**Instructions for the task**
Turn the records, from the line with "Select Often on the Teamwork slider" through the end of the records, into a Markdown table with the columns Row and Line. Skip blank lines, and leave the pictures out of the table.

——

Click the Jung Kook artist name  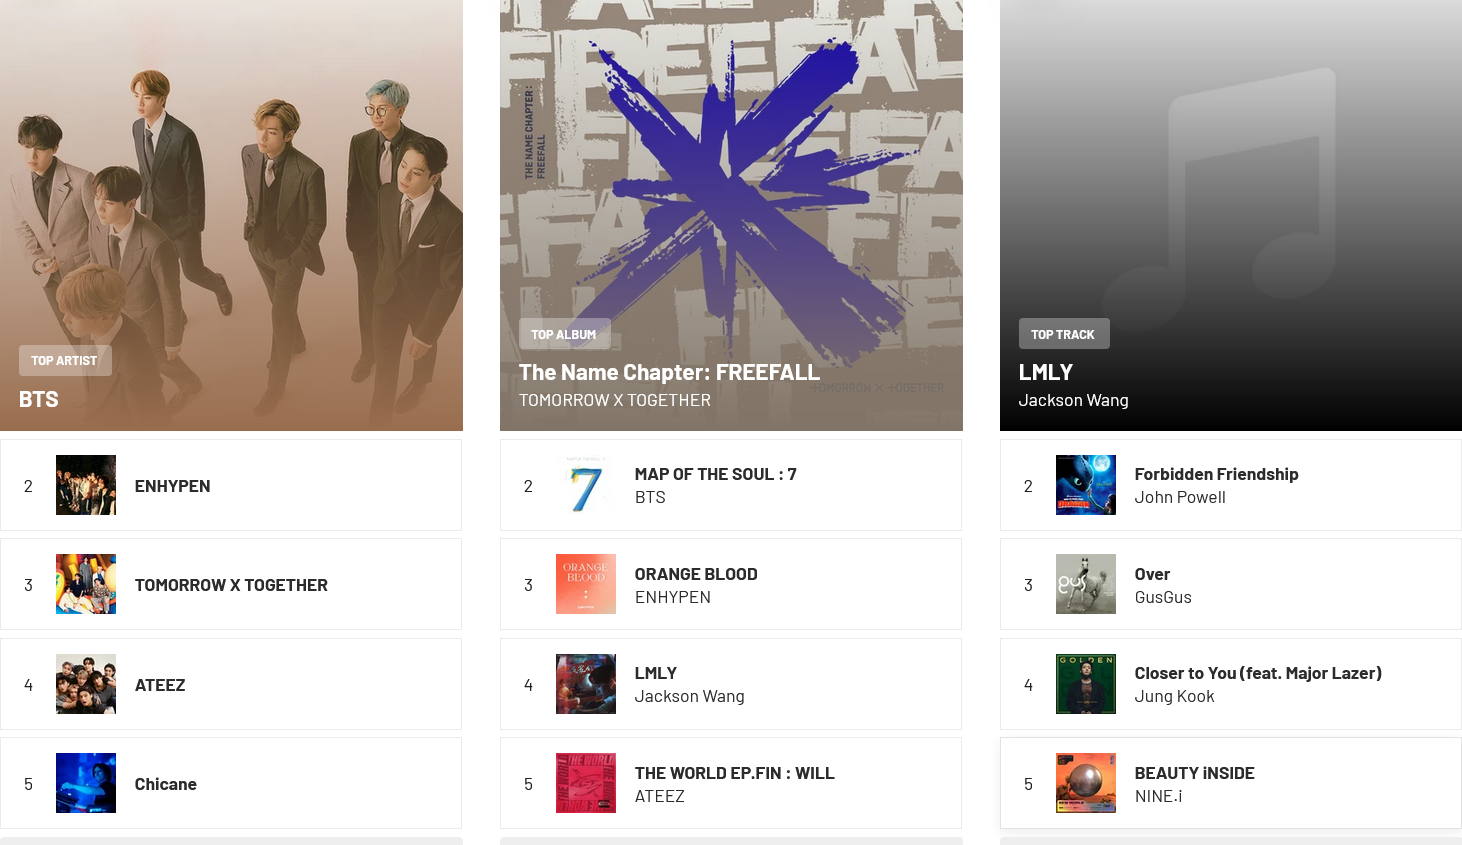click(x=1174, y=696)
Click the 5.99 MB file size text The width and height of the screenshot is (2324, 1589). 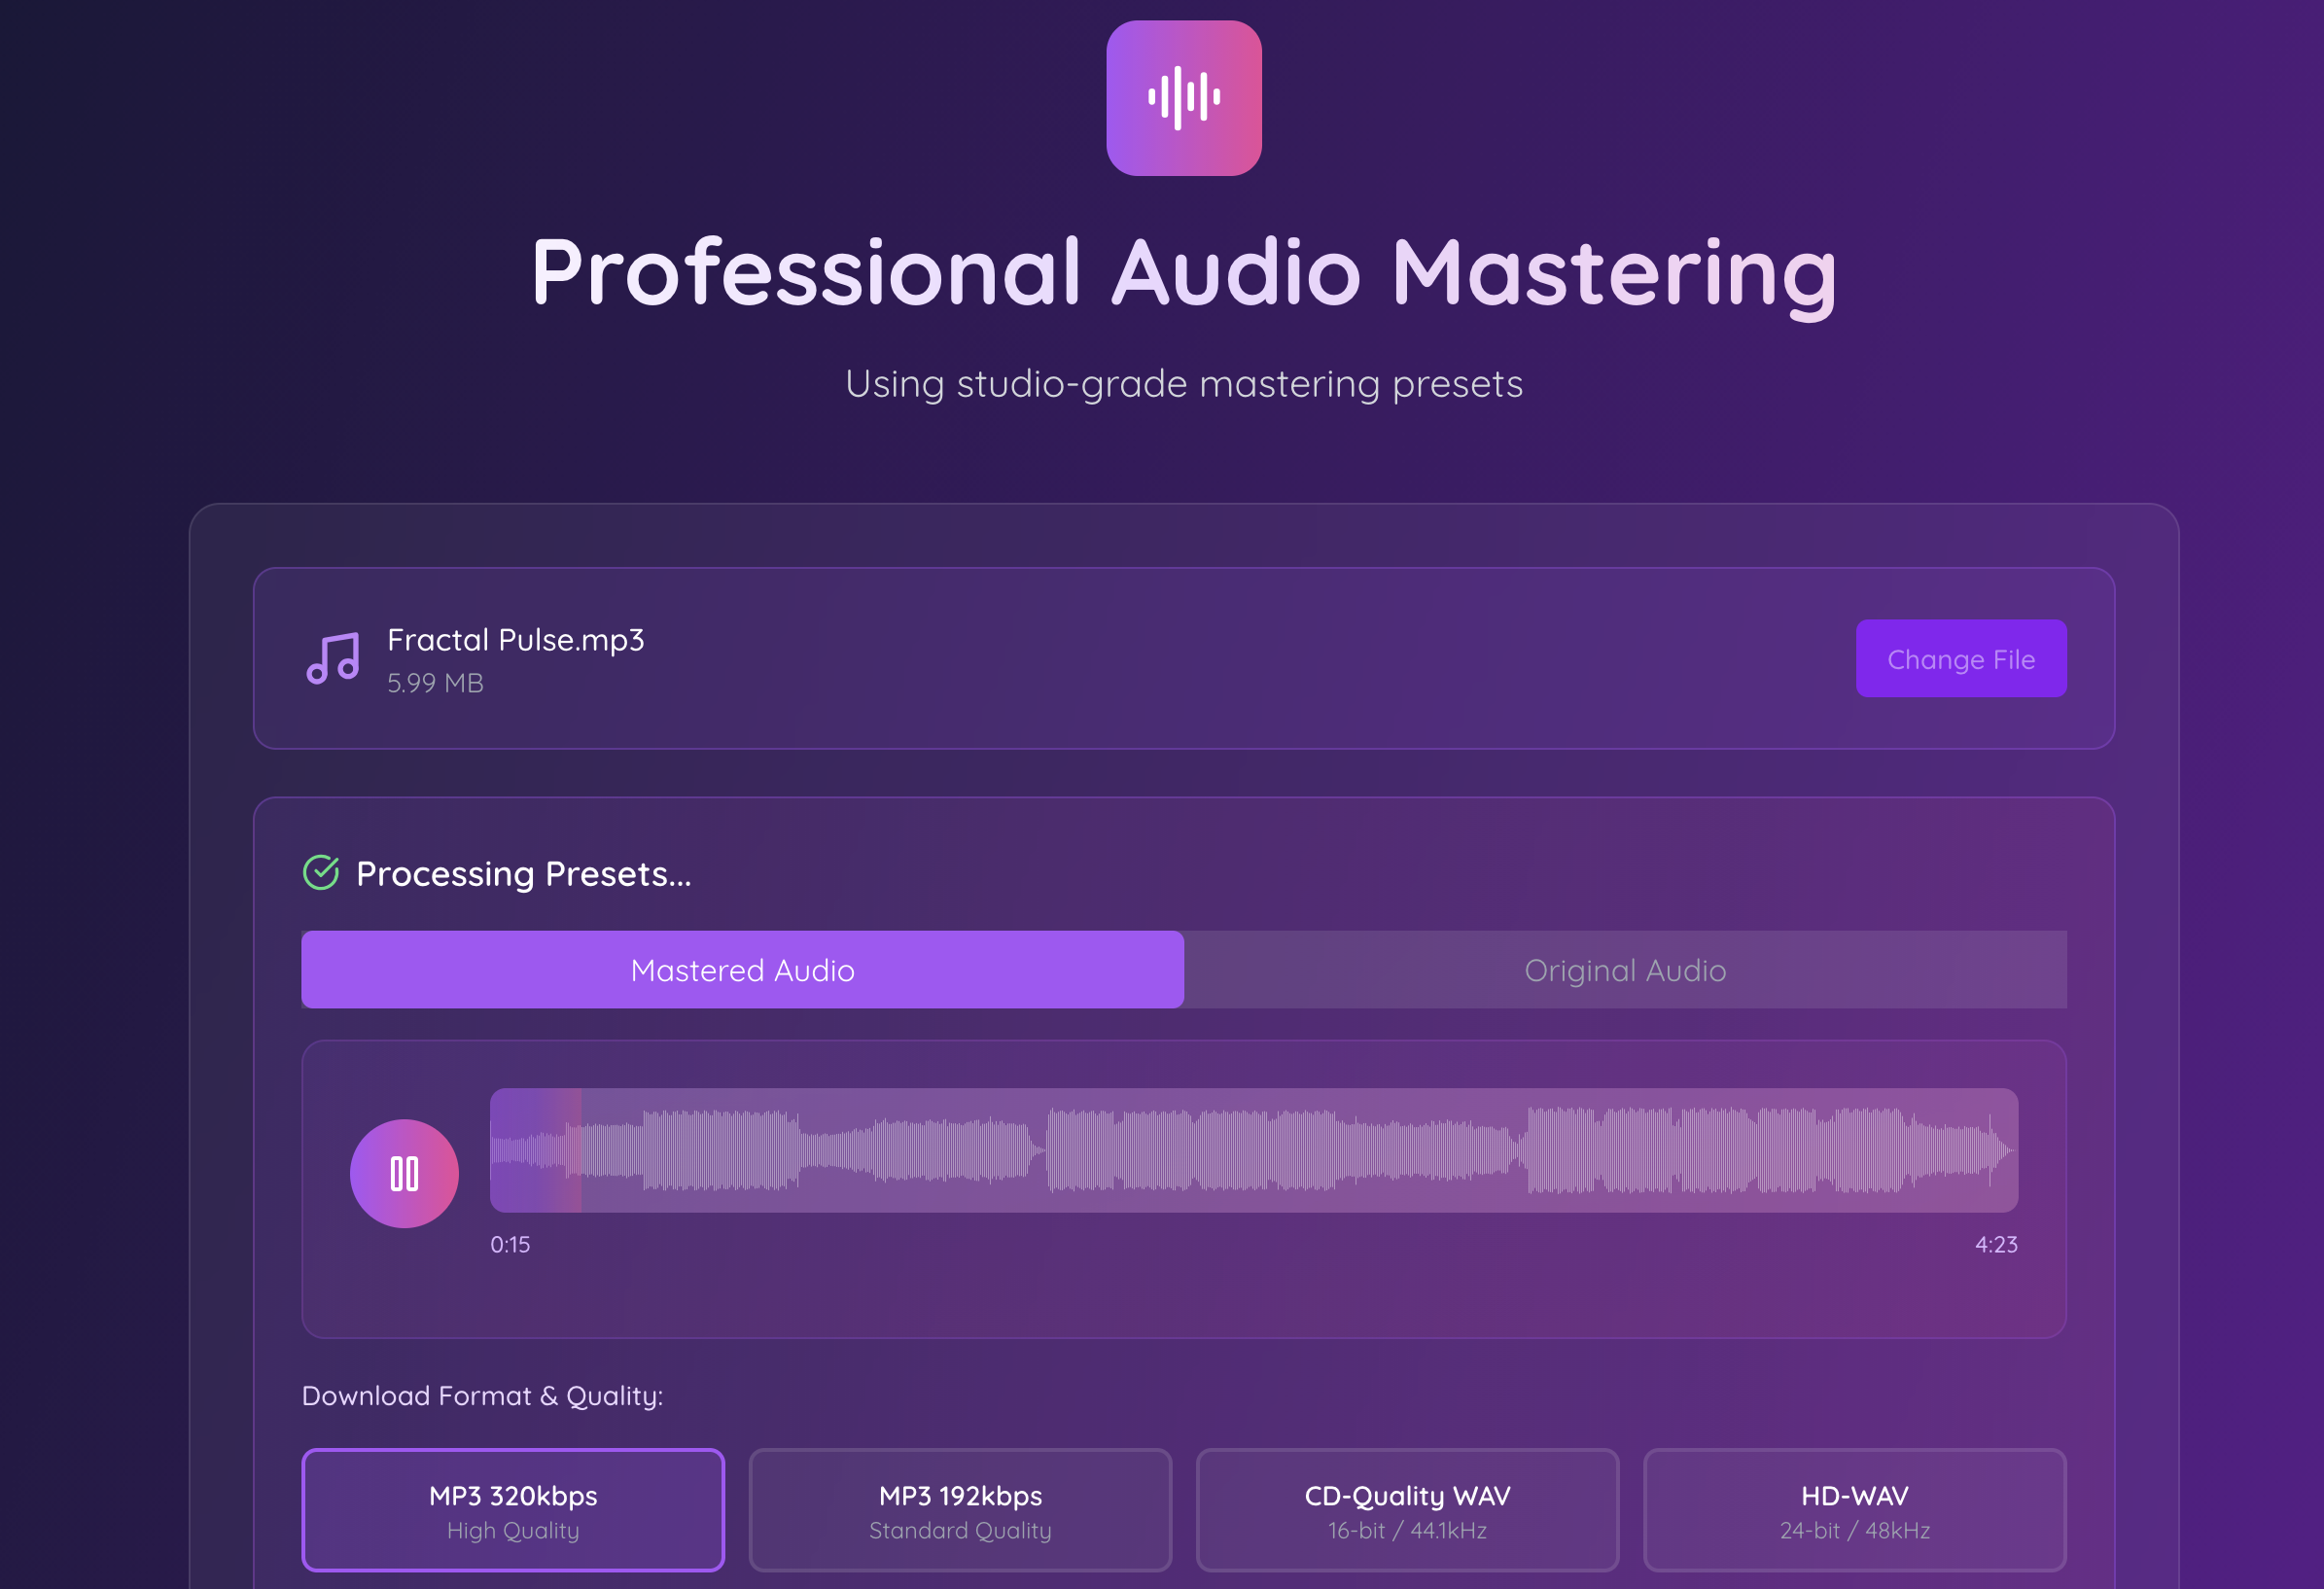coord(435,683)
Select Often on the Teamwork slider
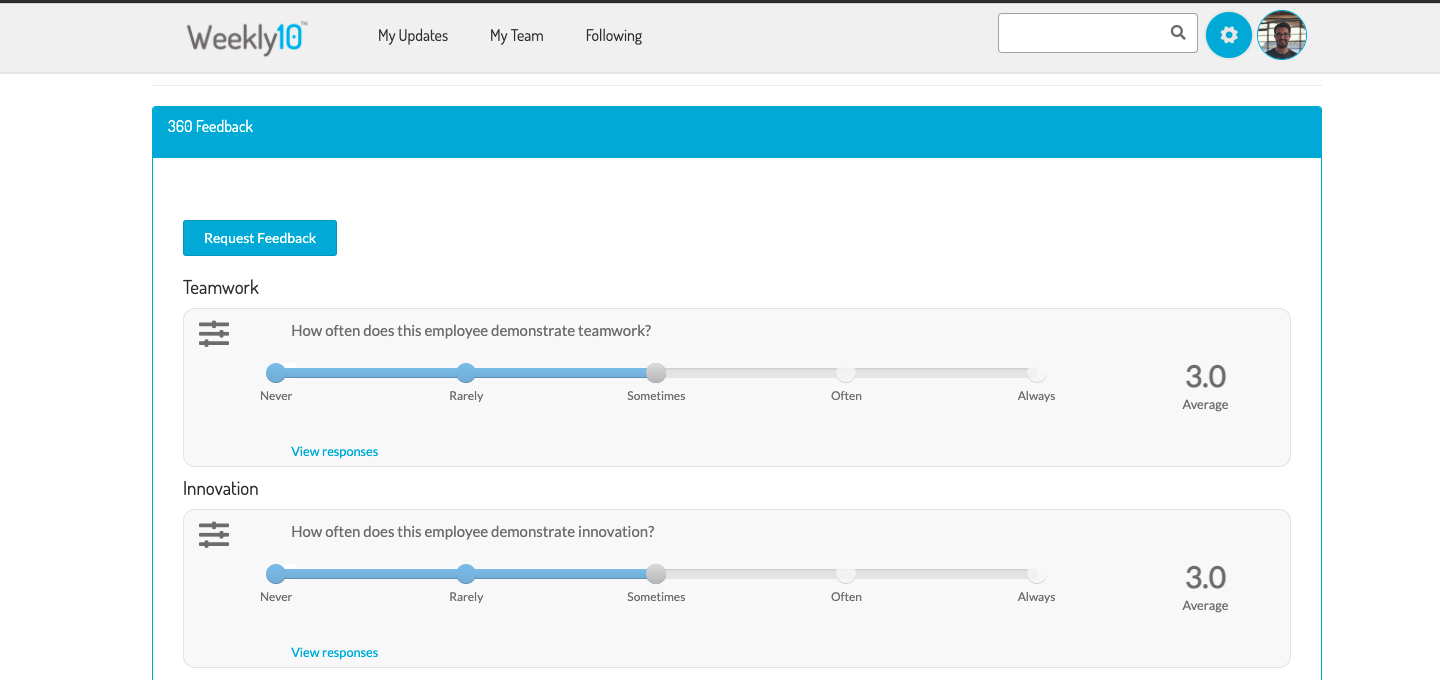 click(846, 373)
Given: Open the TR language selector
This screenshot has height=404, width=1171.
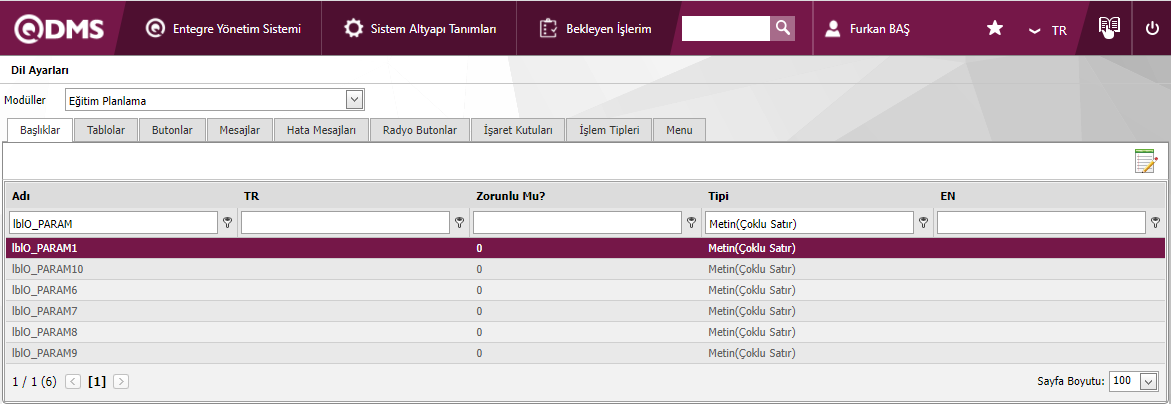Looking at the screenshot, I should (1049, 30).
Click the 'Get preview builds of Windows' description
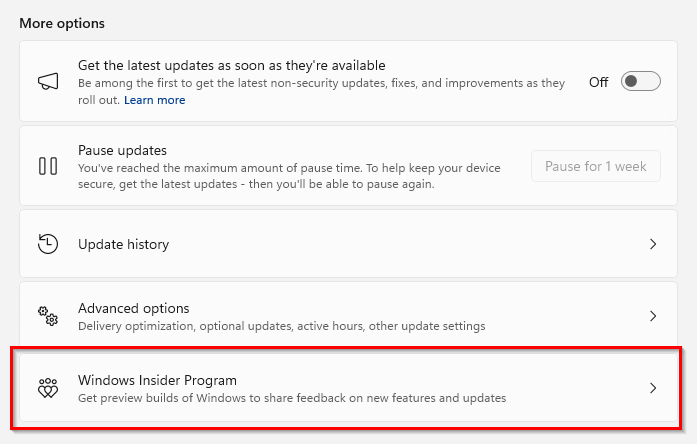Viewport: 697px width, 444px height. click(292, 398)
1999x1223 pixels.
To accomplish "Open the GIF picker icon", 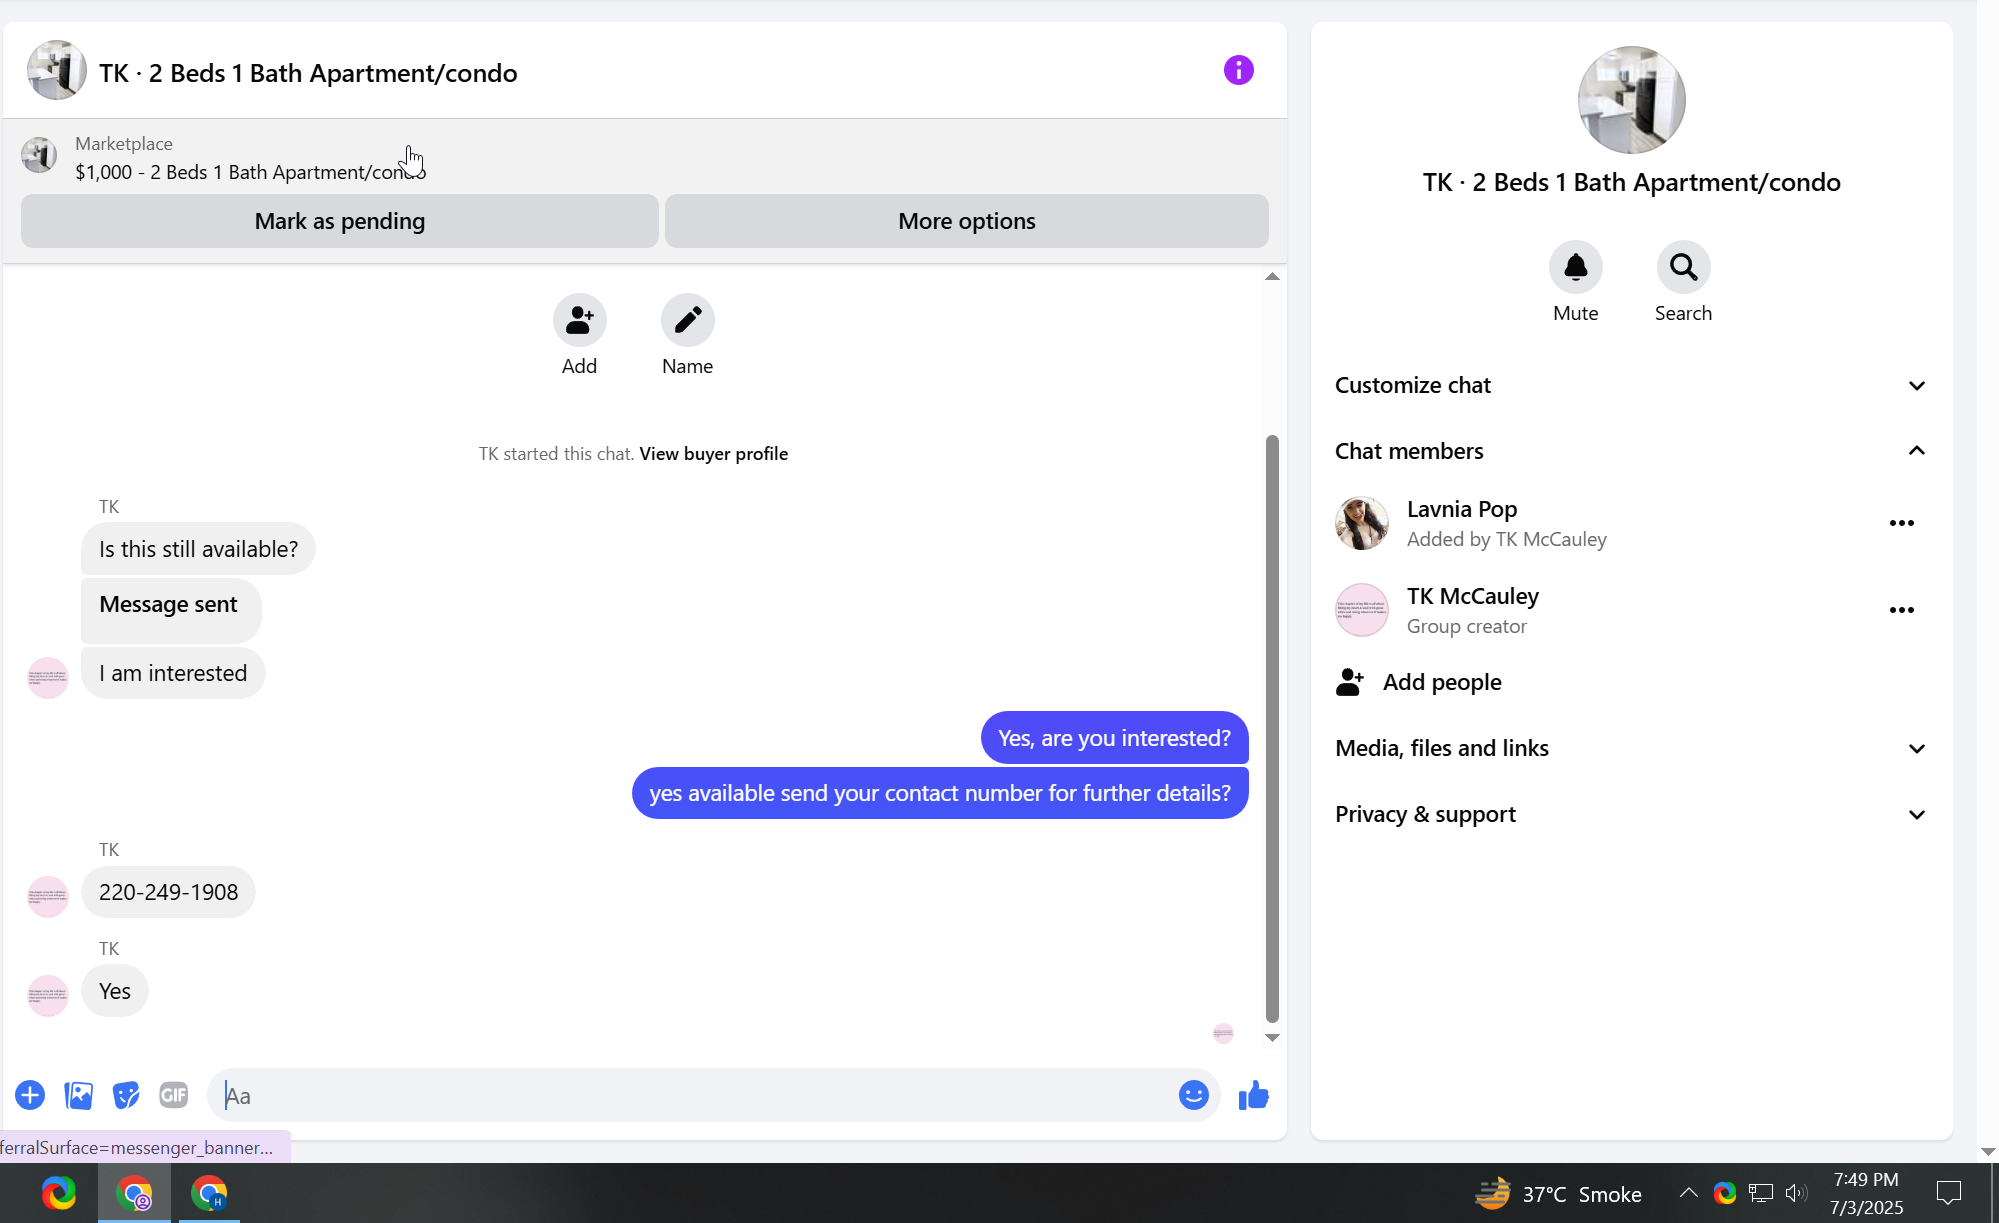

——

**Output**
| Row | Line |
|---|---|
| 1 | Select Often on the Teamwork slider |
| 2 |  click(846, 373) |
| 3 | Given: Open the TR language selector |
| 4 | This screenshot has height=404, width=1171. |
| 5 | Looking at the screenshot, I should (1049, 30). |
| 6 | Click the 'Get preview builds of Windows' description |
| 7 | Viewport: 697px width, 444px height. click(292, 398) |
| 8 | 1999x1223 pixels. |
| 9 | To accomplish "Open the GIF picker icon",  |